2. Did you notice how much Paul relates Christian behavior to the Word of God? He wants each group to be rooted in sound doctrine, to speak things that are fitting for sound doctrine (Titus 2:1), teaching what is good (Titus 2:3), having purity of doctrine (Titus 2:7), not blaspheming God’s Word (Titus 2:5), being adorned with the doctrine of Christ (Titus 2:10). Titus 2 is pointing out to us that the way we live directly reflects what we think about the Word of God. If we love Him, pursue holiness, and are zealous for good deeds, we will show forth the Gospel in this world. If we continue to live, speak, and think like the world, yet claim to know God, we will show His Word to be worthless. What you do and say directly relates to what you think about the Word of God, and you are broadcasting that to the world when you claim Christ. The normal Christian life means living in a way that broadcasts the truth about God’s Word.

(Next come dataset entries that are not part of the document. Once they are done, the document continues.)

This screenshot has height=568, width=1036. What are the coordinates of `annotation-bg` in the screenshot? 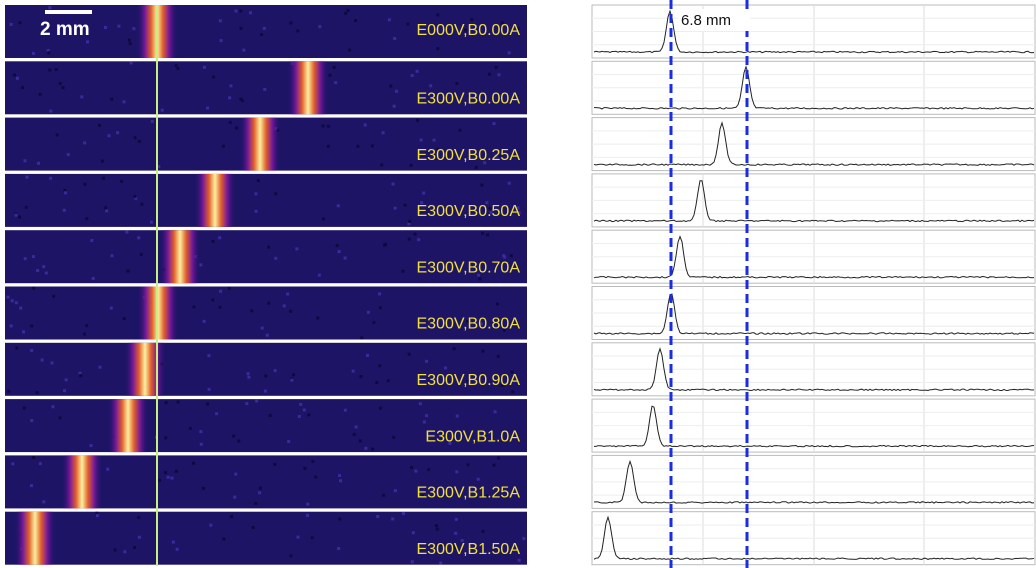 It's located at (714, 20).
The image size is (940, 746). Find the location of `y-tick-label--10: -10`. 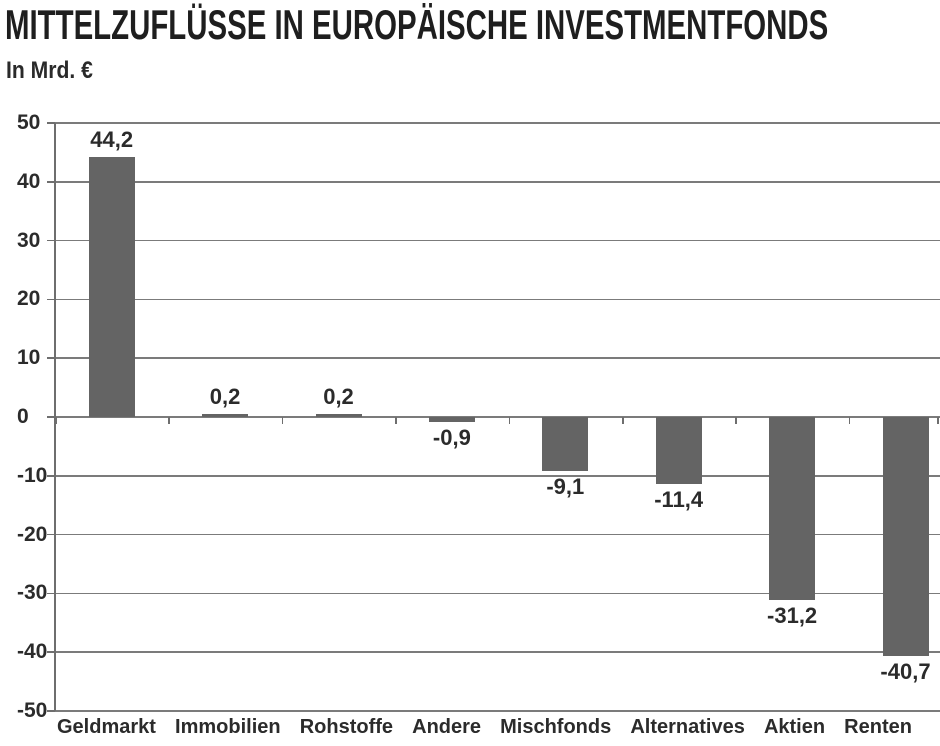

y-tick-label--10: -10 is located at coordinates (32, 475).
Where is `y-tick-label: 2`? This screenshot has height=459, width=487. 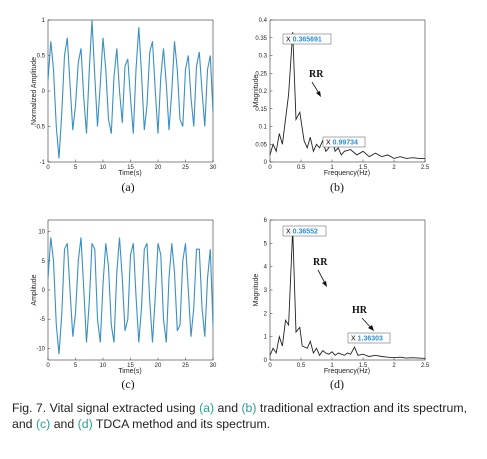
y-tick-label: 2 is located at coordinates (266, 314).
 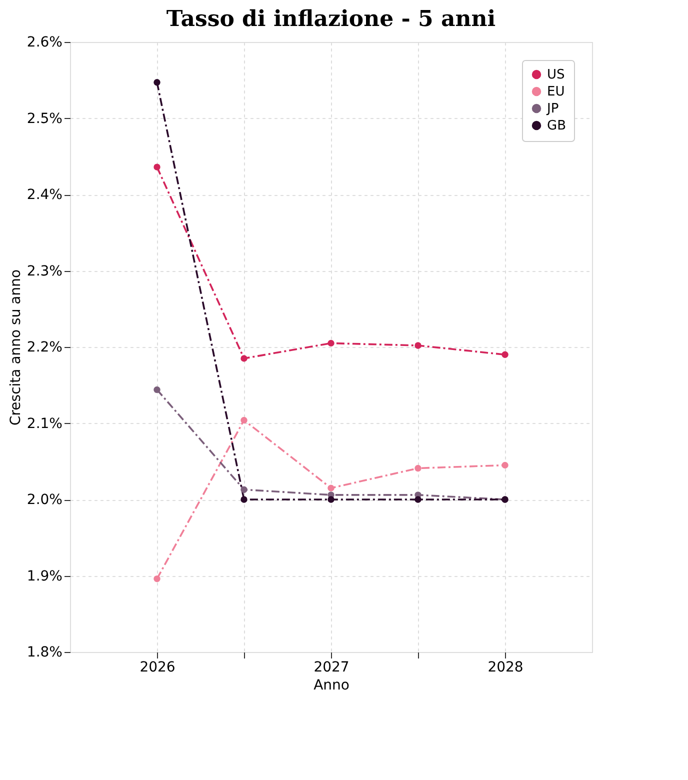 What do you see at coordinates (556, 75) in the screenshot?
I see `legend-label: US` at bounding box center [556, 75].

3. Everything we think, say, and do as a Christian should be rooted in the Gospel. Paul has given a string of imperatives to the household of God in Titus 2:1-10, and in Titus 2:11-15 he roots all Christian action and behavior in the Gospel. Because “the grace of God has appeared, bringing salvation to all men” (Titus 2:11) we are compelled to strive to live in the way Paul has described in Titus 2:1-10. Paul gives two further aspects of the appearing of God’s Grace clarifying why we should act in the ways he as described. The Grace of God has instructed us to deny the world and live godly and righteously (Titus 2:12), and we are looking for the return of Christ (2:13). If we love Christ we will strive to live in Godly ways, contrary to the world. We will also be looking for the return of Christ that means the completion of the Hope of salvation we have been given. Finally, in Titus 2:14 Paul goes off on the glorious work of Christ, as Paul often does at the mention of Christ’s name, reviewing Christ’s work as our redeemer from sin, making a people for Himself, zealous for His deeds. The normal Christian life roots everything in the Gospel. It is the reason we live, move, and breath. This is a radical way to live.

There is so much good stuff in this chapter. I wish I could take the time to write about every word Paul uses to describe Christian life in this chapter. The basic point is this: Because Christ has made Himself known to those of us that claim to be Christians, our life should reflect the truth of the Gospel in everything we say and do. We should be growing up in Christ from young men and women to old men and women that love God, the Gospel, Christ, and His Word. Every Christian should be aspiring to be the elder described in Titus 1, and every Christian should be living the pattern of life set out in Titus 2. Not only should we live out the Christian life, but we should pass it on to others starting with our family. We have been entrusted with the truth about God through Christ, now live it out.

Paul closes chapter 2 with an imperative to Titus in Titus 2:15 saying, “Let no one disregard you.” Will we disregard Paul’s teaching in Titus 2? If we do, we have missed the normal Christian life.